Activity
Each line below must be printed exactly as it stands.

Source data
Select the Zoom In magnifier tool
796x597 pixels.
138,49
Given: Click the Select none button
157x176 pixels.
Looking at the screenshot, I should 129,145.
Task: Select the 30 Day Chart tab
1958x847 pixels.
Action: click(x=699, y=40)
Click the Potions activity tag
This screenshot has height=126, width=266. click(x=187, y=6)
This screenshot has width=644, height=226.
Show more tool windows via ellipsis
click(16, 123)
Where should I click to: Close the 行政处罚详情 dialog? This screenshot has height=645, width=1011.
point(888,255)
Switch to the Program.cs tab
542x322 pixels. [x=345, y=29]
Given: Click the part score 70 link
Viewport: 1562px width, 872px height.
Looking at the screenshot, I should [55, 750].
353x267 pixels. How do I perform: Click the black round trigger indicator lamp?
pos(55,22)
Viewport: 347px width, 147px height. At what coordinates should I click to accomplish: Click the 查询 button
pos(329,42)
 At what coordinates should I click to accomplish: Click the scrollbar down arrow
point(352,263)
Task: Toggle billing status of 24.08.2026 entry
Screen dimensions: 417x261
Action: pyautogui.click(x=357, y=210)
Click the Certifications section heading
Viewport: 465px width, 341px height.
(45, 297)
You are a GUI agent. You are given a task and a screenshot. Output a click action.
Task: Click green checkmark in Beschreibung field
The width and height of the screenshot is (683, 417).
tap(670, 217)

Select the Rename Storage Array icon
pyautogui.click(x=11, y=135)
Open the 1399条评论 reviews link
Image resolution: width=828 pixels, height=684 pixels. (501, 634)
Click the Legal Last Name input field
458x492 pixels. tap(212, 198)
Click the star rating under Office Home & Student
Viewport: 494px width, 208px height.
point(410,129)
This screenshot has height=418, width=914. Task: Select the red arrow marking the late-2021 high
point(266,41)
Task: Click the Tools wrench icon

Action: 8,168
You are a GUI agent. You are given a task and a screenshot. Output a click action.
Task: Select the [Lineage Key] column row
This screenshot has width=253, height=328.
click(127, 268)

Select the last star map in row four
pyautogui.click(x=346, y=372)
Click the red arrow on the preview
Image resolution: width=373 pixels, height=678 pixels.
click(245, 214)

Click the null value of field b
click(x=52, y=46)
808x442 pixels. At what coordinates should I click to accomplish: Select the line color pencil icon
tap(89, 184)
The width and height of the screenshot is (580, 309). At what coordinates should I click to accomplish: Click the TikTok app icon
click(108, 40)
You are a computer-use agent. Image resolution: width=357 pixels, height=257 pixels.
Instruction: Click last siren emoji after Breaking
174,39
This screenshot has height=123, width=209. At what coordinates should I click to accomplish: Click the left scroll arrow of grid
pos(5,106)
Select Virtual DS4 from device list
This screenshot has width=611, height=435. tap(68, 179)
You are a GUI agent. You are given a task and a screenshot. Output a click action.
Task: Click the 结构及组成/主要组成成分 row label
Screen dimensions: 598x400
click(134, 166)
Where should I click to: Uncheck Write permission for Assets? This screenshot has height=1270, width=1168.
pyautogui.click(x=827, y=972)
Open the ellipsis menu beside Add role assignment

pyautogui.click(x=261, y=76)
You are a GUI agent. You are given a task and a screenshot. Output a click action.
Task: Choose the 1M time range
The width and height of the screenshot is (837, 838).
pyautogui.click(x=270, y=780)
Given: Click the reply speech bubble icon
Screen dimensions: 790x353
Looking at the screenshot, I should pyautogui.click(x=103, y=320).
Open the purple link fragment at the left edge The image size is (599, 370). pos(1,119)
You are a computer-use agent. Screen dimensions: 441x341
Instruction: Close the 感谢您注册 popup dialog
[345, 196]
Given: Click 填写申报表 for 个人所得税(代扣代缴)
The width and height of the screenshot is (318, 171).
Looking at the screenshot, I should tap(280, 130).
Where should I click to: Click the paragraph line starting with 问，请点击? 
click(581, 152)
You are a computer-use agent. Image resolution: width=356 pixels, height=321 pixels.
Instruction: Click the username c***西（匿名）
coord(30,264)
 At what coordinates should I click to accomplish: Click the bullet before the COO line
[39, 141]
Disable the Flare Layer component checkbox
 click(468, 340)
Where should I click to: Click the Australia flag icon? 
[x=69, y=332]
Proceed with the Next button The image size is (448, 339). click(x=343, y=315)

Result of the task
Select the Zoom In magnifier tool
796x597 pixels.
138,49
Given: Click the Select none button
157x176 pixels.
Looking at the screenshot, I should 129,145.
Task: Select the 30 Day Chart tab
1958x847 pixels.
Action: click(x=699, y=40)
Click the Potions activity tag
This screenshot has height=126, width=266. click(x=187, y=6)
This screenshot has width=644, height=226.
Show more tool windows via ellipsis
click(16, 123)
Where should I click to: Close the 行政处罚详情 dialog? This screenshot has height=645, width=1011.
point(888,255)
Switch to the Program.cs tab
542x322 pixels. [x=345, y=29]
Given: Click the part score 70 link
Viewport: 1562px width, 872px height.
Looking at the screenshot, I should [55, 750].
353x267 pixels. How do I perform: Click the black round trigger indicator lamp?
pos(55,22)
Viewport: 347px width, 147px height. At what coordinates should I click to accomplish: Click the 查询 button
pos(329,42)
 At what coordinates should I click to accomplish: Click the scrollbar down arrow
point(352,263)
Task: Toggle billing status of 24.08.2026 entry
Screen dimensions: 417x261
Action: pyautogui.click(x=357, y=210)
Click the Certifications section heading
Viewport: 465px width, 341px height.
(45, 297)
You are a GUI agent. You are given a task and a screenshot. Output a click action.
Task: Click green checkmark in Beschreibung field
The width and height of the screenshot is (683, 417).
tap(670, 217)

Select the Rename Storage Array icon
pyautogui.click(x=11, y=135)
Open the 1399条评论 reviews link
Image resolution: width=828 pixels, height=684 pixels. (501, 634)
Click the Legal Last Name input field
458x492 pixels. tap(212, 198)
Click the star rating under Office Home & Student
Viewport: 494px width, 208px height.
point(410,129)
This screenshot has height=418, width=914. Task: Select the red arrow marking the late-2021 high
point(266,41)
Task: Click the Tools wrench icon

Action: 8,168
You are a GUI agent. You are given a task and a screenshot. Output a click action.
Task: Select the [Lineage Key] column row
This screenshot has width=253, height=328.
click(127, 268)

Select the last star map in row four
pyautogui.click(x=346, y=372)
Click the red arrow on the preview
Image resolution: width=373 pixels, height=678 pixels.
click(245, 214)

Click the null value of field b
click(x=52, y=46)
808x442 pixels. At what coordinates should I click to accomplish: Select the line color pencil icon
tap(89, 184)
The width and height of the screenshot is (580, 309). At what coordinates should I click to accomplish: Click the TikTok app icon
click(108, 40)
You are a computer-use agent. Image resolution: width=357 pixels, height=257 pixels.
Instruction: Click last siren emoji after Breaking
174,39
This screenshot has height=123, width=209. At what coordinates should I click to accomplish: Click the left scroll arrow of grid
pos(5,106)
Select Virtual DS4 from device list
This screenshot has width=611, height=435. tap(68, 179)
You are a GUI agent. You are given a task and a screenshot. Output a click action.
Task: Click the 结构及组成/主要组成成分 row label
Screen dimensions: 598x400
click(134, 166)
Where should I click to: Uncheck Write permission for Assets? This screenshot has height=1270, width=1168.
pyautogui.click(x=827, y=972)
Open the ellipsis menu beside Add role assignment

pyautogui.click(x=261, y=76)
You are a GUI agent. You are given a task and a screenshot. Output a click action.
Task: Choose the 1M time range
The width and height of the screenshot is (837, 838).
pyautogui.click(x=270, y=780)
Given: Click the reply speech bubble icon
Screen dimensions: 790x353
Looking at the screenshot, I should pyautogui.click(x=103, y=320).
Open the purple link fragment at the left edge The image size is (599, 370). pos(1,119)
You are a computer-use agent. Screen dimensions: 441x341
Instruction: Close the 感谢您注册 popup dialog
[345, 196]
Given: Click 填写申报表 for 个人所得税(代扣代缴)
The width and height of the screenshot is (318, 171).
Looking at the screenshot, I should tap(280, 130).
Where should I click to: Click the paragraph line starting with 问，请点击? 
click(581, 152)
You are a computer-use agent. Image resolution: width=356 pixels, height=321 pixels.
Instruction: Click the username c***西（匿名）
coord(30,264)
 At what coordinates should I click to accomplish: Click the bullet before the COO line
[39, 141]
Disable the Flare Layer component checkbox
 click(468, 340)
Where should I click to: Click the Australia flag icon? 
[x=69, y=332]
Proceed with the Next button The image size is (448, 339). click(x=343, y=315)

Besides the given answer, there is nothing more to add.